Top of Data for review

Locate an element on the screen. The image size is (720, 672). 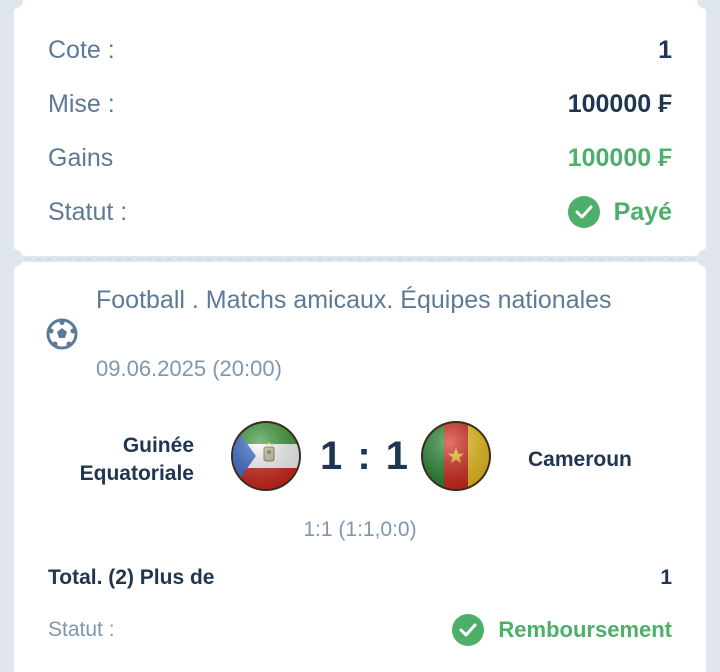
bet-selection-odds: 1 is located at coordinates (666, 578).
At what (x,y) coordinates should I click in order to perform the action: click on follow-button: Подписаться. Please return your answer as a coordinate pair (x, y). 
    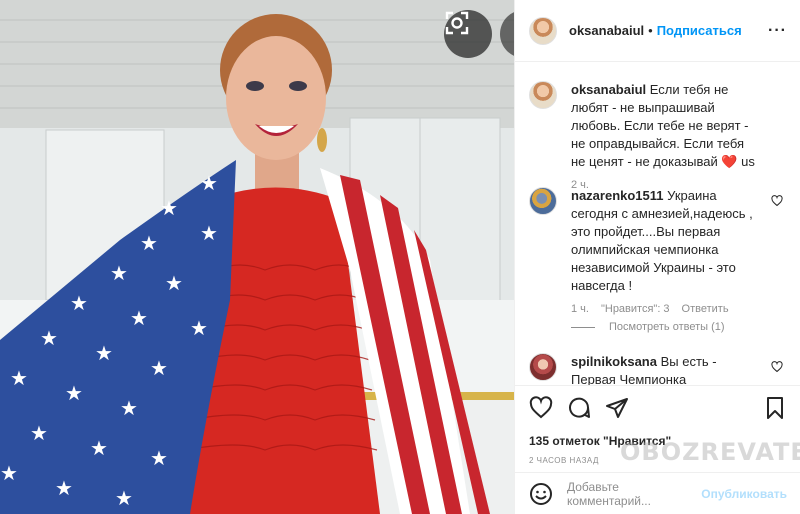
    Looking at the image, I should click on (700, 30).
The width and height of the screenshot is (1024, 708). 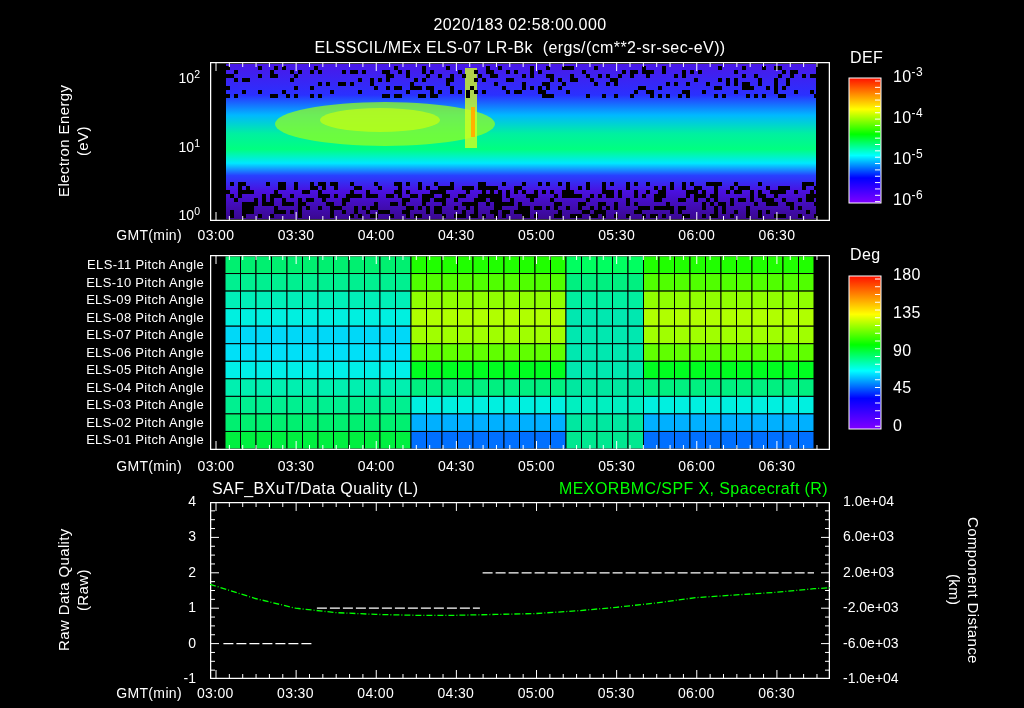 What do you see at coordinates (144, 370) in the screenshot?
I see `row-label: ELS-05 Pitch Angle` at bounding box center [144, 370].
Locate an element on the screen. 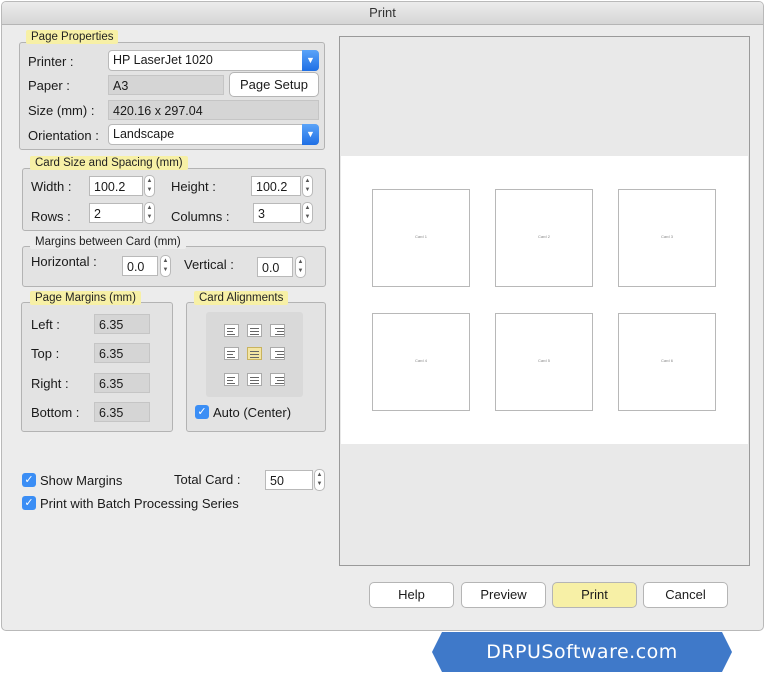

Bottom of Data for review

Problem description: Which lines of the rows above contain the string "click"? Pull out each of those lines in full, treating case as significant.

Answer space:
At what (x,y) coordinates should I click in order to perform the action: click on follow-button: Подписаться. Please return your answer as a coordinate pair (x, y). 
    Looking at the image, I should click on (700, 30).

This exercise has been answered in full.